I nodded. "Like the old-time Boy Scouts, only with rocket-names for their various troops in place of the old animal names."

"And you recall the recent government-sponsored trip they had? To Mars and back, with the broadly-smiling government picking up the enormous tab?"

I detected a tinge of cynicism in his tone, but said nothing.

"What a gesture!" Baxter went on, hardly speaking directly to me at all. "Inter-nation harmony! Good will! If these mere boys can get together and travel the voids of space, then so can everyone else! Why should there be tensions between the various nations comprising the World Government, when there's none between these fine lads, one from every civilized nation on Earth?"

"You sound disillusioned, sir," I interjected.

He stared at me as though I'd just fallen in from the ceiling or somewhere. "Huh? Oh, yes, Delvin, isn't it? Sorry, I got carried away. Where was I?"

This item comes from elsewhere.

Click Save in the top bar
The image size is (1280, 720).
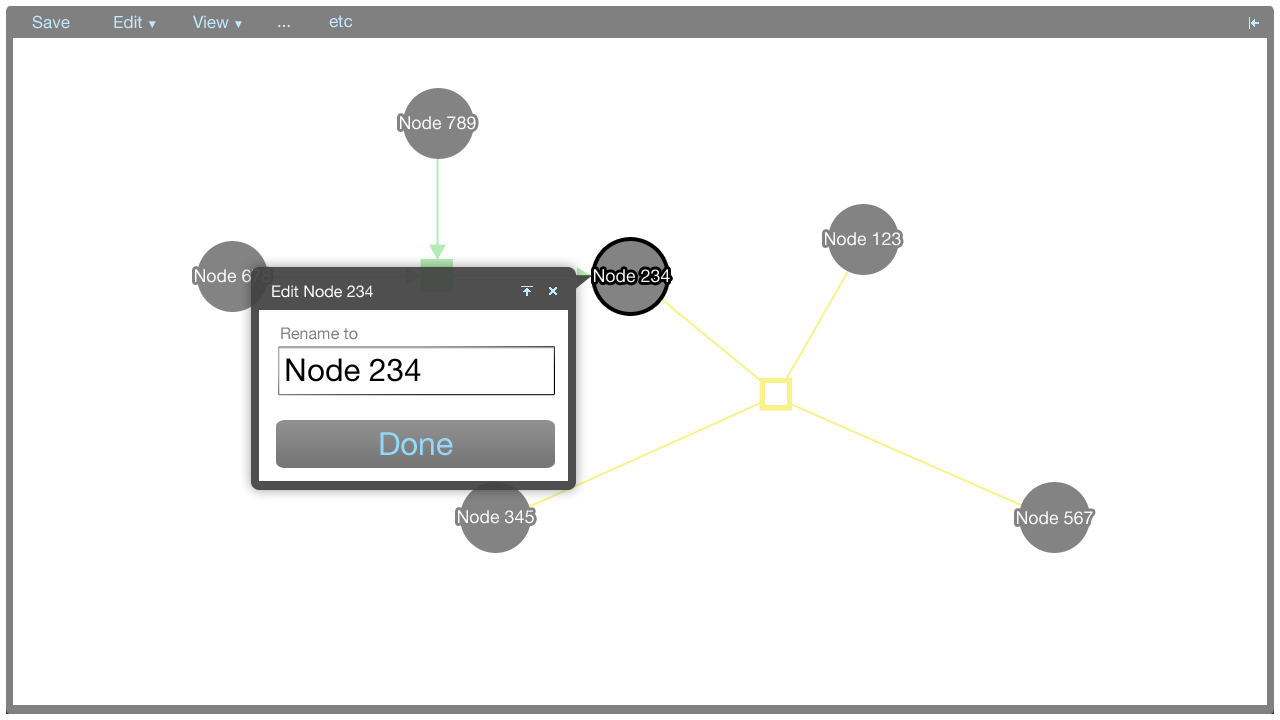point(51,22)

"You were telling about how this gesture, the WG sending these kids off for an extraterrestrial romp, will cement relations between those nations who have remained hostile despite the unification of all governments on Earth. Personally, I think it was a pretty good idea, myself. Everybody likes kids. Take this jam we were trying to push. Pomegranate Nectar, it was called. Well, sir, it just wouldn't sell, and then we got this red-headed kid with freckles like confetti all over his slightly bucktoothed face, and we—Sir?"

I'd paused, because he was staring at me like a man on the brink of apoplexy. I swallowed, and tried to look relaxed.

After a moment, he found his voice. "To go on, Delvin. Do you recall what happened to the Space Scouts last week?"

I thought a second, then nodded. "They've been having such a good time that the government extended their trip by—Why are you shaking your head that way, sir?"